Nel frattempo hanno avviato un nuovo progetto in Niger. «A maggio ero andato a Niamey a trovare la mia fidanzata che lavora là per una Ong — racconta Bonaventura — mi sono ritrovato coinvolto nella costruzione di un nuovo insediamento a Diffa», al confine con la Nigeria, per i profughi in fuga da Boko Haram e i migranti climatici. Il progetto, chiesto da Marta Abbado di Cisp (Comitato internazionale per lo sviluppo dei popoli) e finanziato da Unhcr e Cooperazione italiana, prevede anche qui l’alternanza di spazi intimi, semi privati e spazi pubblici polifunzionali. «Quello che oggi è un orto pubblico domani potrebbe diventare un mercatino: è uno spazio che mette in moto idee». Un progetto per portare sviluppo. E sviluppo e tutela dell’ambiente sono le linee guida del loro studio, Abvm: in ogni progetto si impegnano a rispettare almeno uno dei 17 obiettivi Onu. «In Niger abbiamo previsto l’uso di acque grigie microfiltrate per l’irrigazione e l’uso del bankò per le case» dicono. I lavori partono a febbraio.
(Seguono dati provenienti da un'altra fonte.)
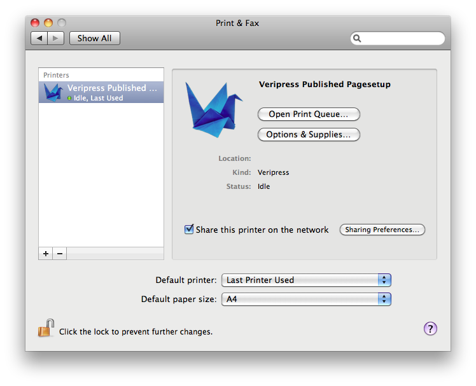Open Sharing Preferences
This screenshot has width=476, height=386.
pyautogui.click(x=382, y=230)
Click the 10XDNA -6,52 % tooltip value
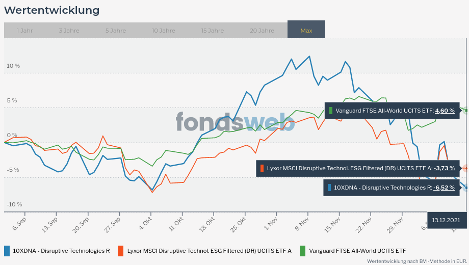This screenshot has height=265, width=469. coord(444,188)
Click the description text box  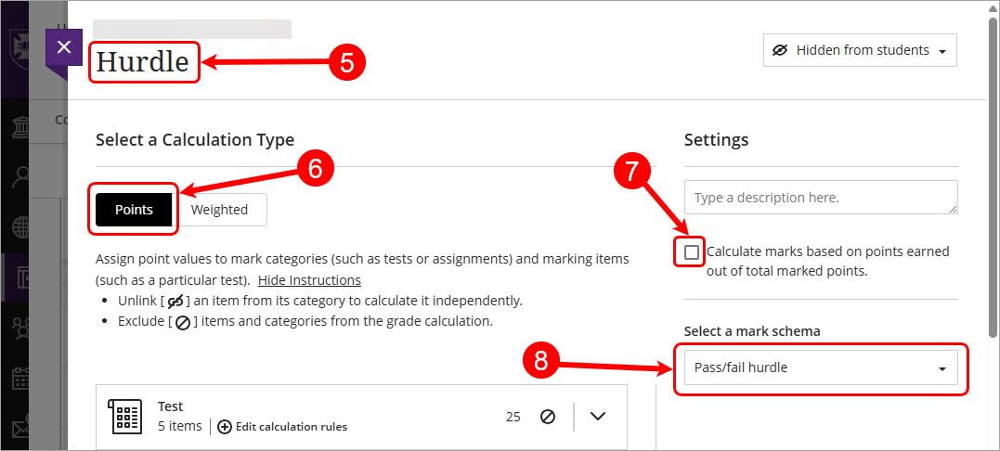click(821, 198)
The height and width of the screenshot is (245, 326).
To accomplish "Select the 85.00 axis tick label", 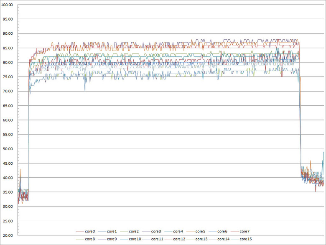I will pos(8,48).
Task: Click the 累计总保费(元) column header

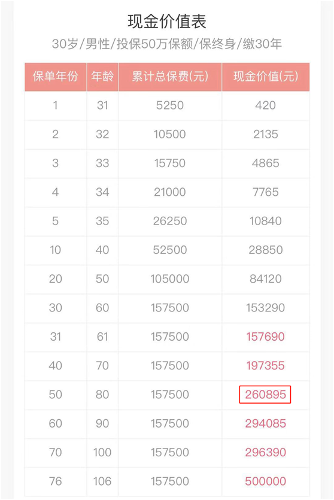Action: 170,77
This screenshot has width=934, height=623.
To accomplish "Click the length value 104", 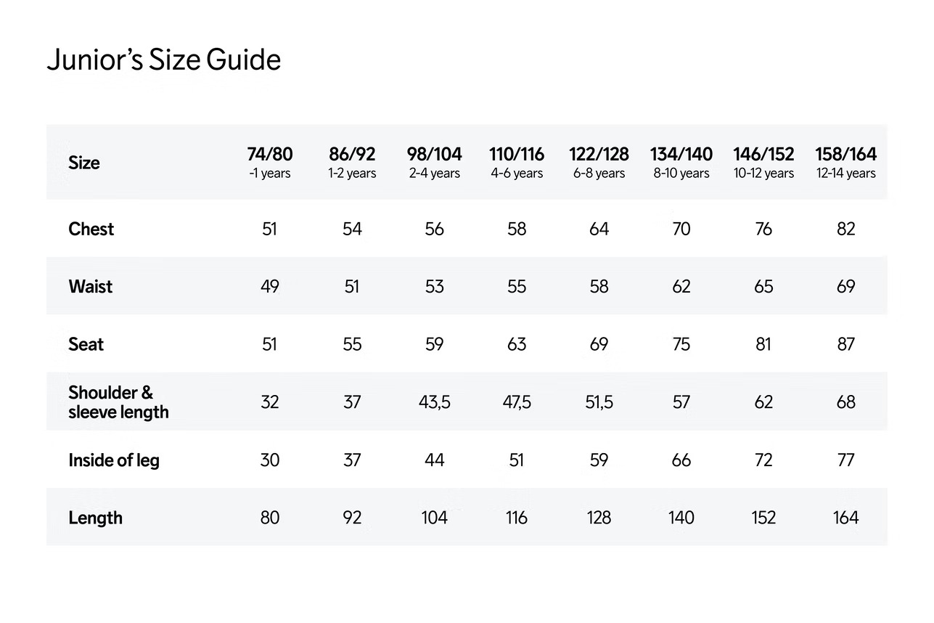I will pyautogui.click(x=434, y=518).
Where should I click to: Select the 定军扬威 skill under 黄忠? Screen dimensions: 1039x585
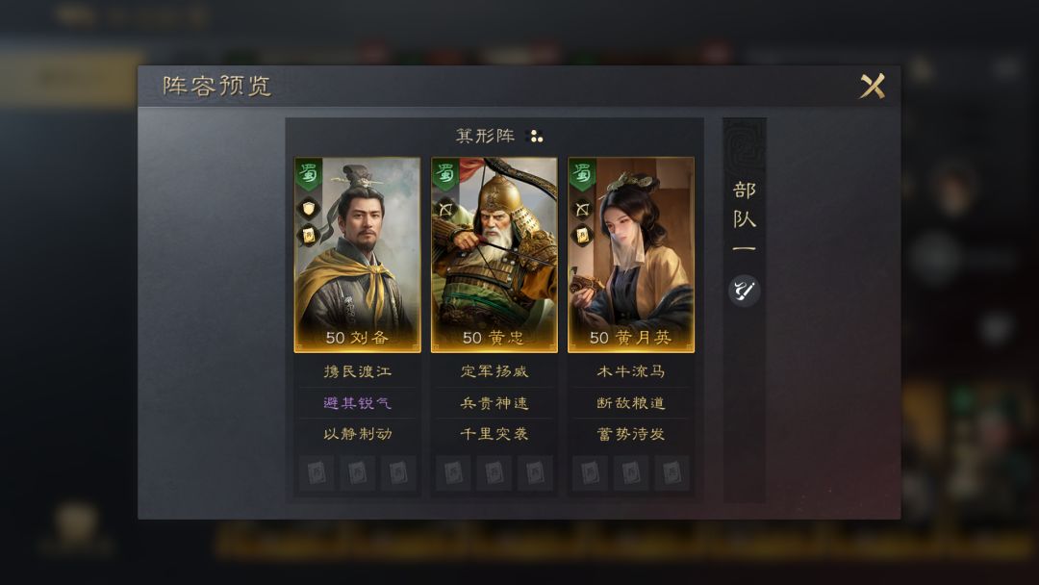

In attesa di finanziamenti invece i loro progetti per migliorare la vivibilità di città come Milano: «Abbiamo disegnato dei box multifunzionali che possono servire per gli attrezzi di giardinaggio e pulizia urbana, per caricare le batterie di cellulari o auto elettriche». In apparenza piccoli progetti ma sorretti da un’idea di architettura che punta in alto, curando la quotidianità spicciola di chi vive «in basso».